William Ewart

Hami Hone Ropiha (John Hobbs)

Hami Hone Ropiha (John Hobbs) by William Ewart

Artwork Detail

Portrayed holding a musket on the Orākei foreshore around 1862, Hami Hone Ropiha - also known as John Hobbs - served as Governor George Grey's orderly in the Northern War of 1845-46 and was rewarded with a grant of land. Art historian Una Platts described the ensuing controversy: '. . . Sir George Grey, in his benevolently autocratic way, had rewarded him in 1853 by the gift of this piece of land. It was part of Official Bay, Logan Campbell's "Exclusion Bay", and the gift was commented on angrily by the editor of the Southern Cross, in answer to a complaint written in a suspiciously similar style.

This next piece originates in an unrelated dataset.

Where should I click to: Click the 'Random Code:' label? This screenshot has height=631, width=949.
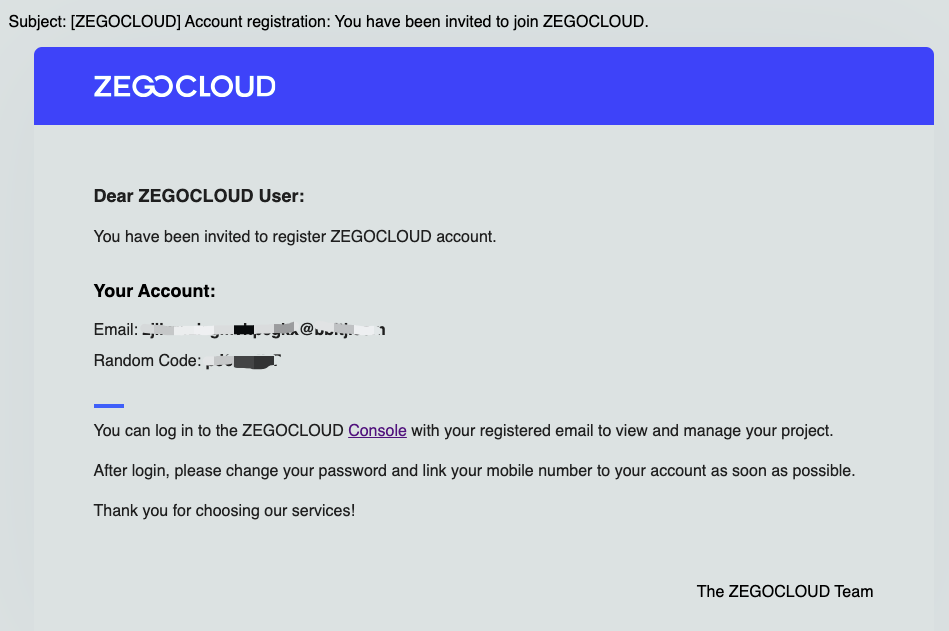[147, 360]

Both pointed out the enormity of giving this specific piece of land when worthy citizens, who had every right to live in this "commanding and costly situation" were unable to obtain an allotment there. However valuable had been the services of this John Hobbs, and the editor did not deny this, Sir George had no right to do this thing. It was "the duty of the public loudly and indignantly to remonstrate". But Sir George obviously had had his way'. Wrangles over commanding and costly waterfront land in central Auckland seem to be a longstanding tradition, continuing to this day. The portrait was in Grey's drawing room in Mansion House on Kawau Island and one of his founding gifts to the Gallery. (from The Guide, 2001)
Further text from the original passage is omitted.